> _GOAL OF THE EXERCISE_
Summarize the passage on using OpenCL from Java in three sentences.
┌─ PASSAGE SHOWN
CL_PROGRAM=CL10.clCreateProgramWithSource(CL_CONTEXT,source,null);
Util.checkCLError(CL10.clBuildProgram(CL_PROGRAM,devices.get(0),"",null));

CL_KERNEL=CL10.clCreateKernel(CL_PROGRAM,"main",null);

Find CLLoader.class there OpenCL.rar - Google Drive

Converting arrays

OpenCL working with 1-d arrays, that is why necessary convert multidimension arrays to 1-d (although I was see suggest to use “Image” type, but this method complicated and I dont consider his).

To convert 2-d array [numColumns] [numRows] in 1-d I use this order:

creating new 1-d array with lenght equals]:

lenght=[numColumns*numRows];
for acces to the element of 1-d array is used formula column+numColumns*row, where element of 1-d array[lenght] to be the element from 2-d array[column][row].

Creating buffers

Array data, unlike to simple numbers, sending to GPU memory through buffers in this order:

creating the buffer with org.lwjgl.BufferUtils or com.jme3.util.BufferUtils, but jme3 do it simpler and support Vector3f arrays:

FloatBuffer Buffer_data=com.jme3.util.BufferUtils.createFloatBuffer(Data);

With jme3 buffer created in one string and Vector3f array pass like x1,y1,z1,x2,y2,z2…
2) creating on the GPU memory object, that was puted in FloatBuffer:

CLMem CL_data=CL10.clCreateBuffer(CL_CONTEXT, CL10.CL_MEM_READ_WRITE | CL10.CL_MEM_COPY_HOST_PTR, Buffer_data, null);

For get result in new float array we need to create the buffer with expected size equal array’s lenght * 4:

CLMem resultMemory = CL10.clCreateBuffer(CL_CONTEXT, CL10.CL_MEM_READ_WRITE, lenght*4, null);

Set up data with OpenCL program arguments:

CLKernel CL_KERNEL.setArg(0,CL_data);
CLKernel CL_KERNEL.setArg(1,resultMemory);
CLKernel CL_KERNEL.setArg(2,lenght);

Set number of workers

PointerBuffer  CL_WORKER=org.lwjgl.BufferUtils.createPointerBuffer(1); // set dimension 
CL_WORKER.put(0,lenght);  //set number of workers, agree to elements in array with we works

OpenCL programm

_kernel void main(
        __global float *data, // !dont use float3 for Vector3f array
        __global float *res,
        int numInter    
        ){
   unsigned int i = get_global_id(0); // get worker id
if (i>numInter) return; // as though "limitation", number of workers true equal array size 
res[i] = data[i];
}

Example: interpolate pair Vector3f from Vector3f array

res[i*3]  = (data[i*3+0]+data[i*3+3])/2;    
res[i*3+1]= (data[i*3+1]+data[i*3+4])/2; 
res[i*3+2]= (data[i*3+2]+data[i*3+5])/2;

Run programm

CL10.clEnqueueNDRangeKernel(CL_QUEUE,CL_KERNEL,1,null,CL_WORKER,null,null,null);            
CL10.clFinish(CL_QUEUE);

It is best do it in controlUpdate() cycle.
└─
┌─ COLLECTED DATA
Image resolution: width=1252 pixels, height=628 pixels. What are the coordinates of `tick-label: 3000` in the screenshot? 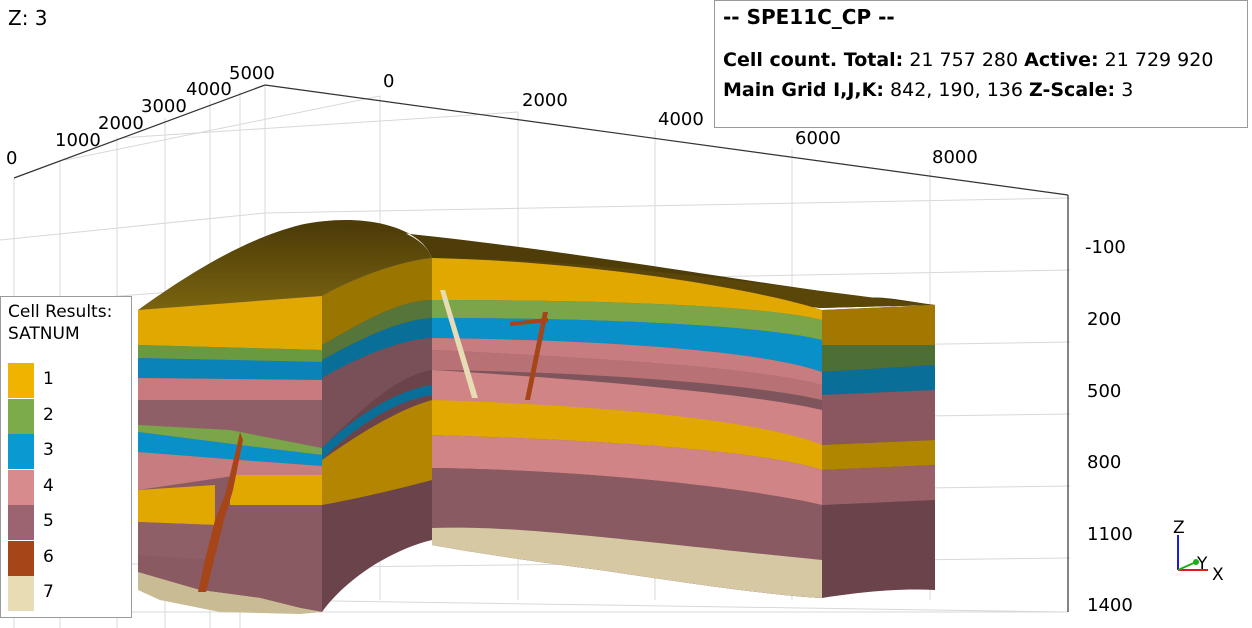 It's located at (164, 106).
└─
> _SOLUTION TO THE PROBLEM_
Because OpenCL works with 1-d arrays, a 2-d array is flattened into a 1-d array of length numColumns*numRows and accessed with the index column+numColumns*row. Array data reaches GPU memory through buffers: a FloatBuffer is made with com.jme3.util.BufferUtils, which is simpler and supports Vector3f arrays, and passed to clCreateBuffer, and a result buffer of the array's length times 4 is also created. These buffers and the length are set as kernel arguments, the number of workers is set to the array length, and the program runs with clEnqueueNDRangeKernel followed by clFinish, preferably in the controlUpdate() cycle.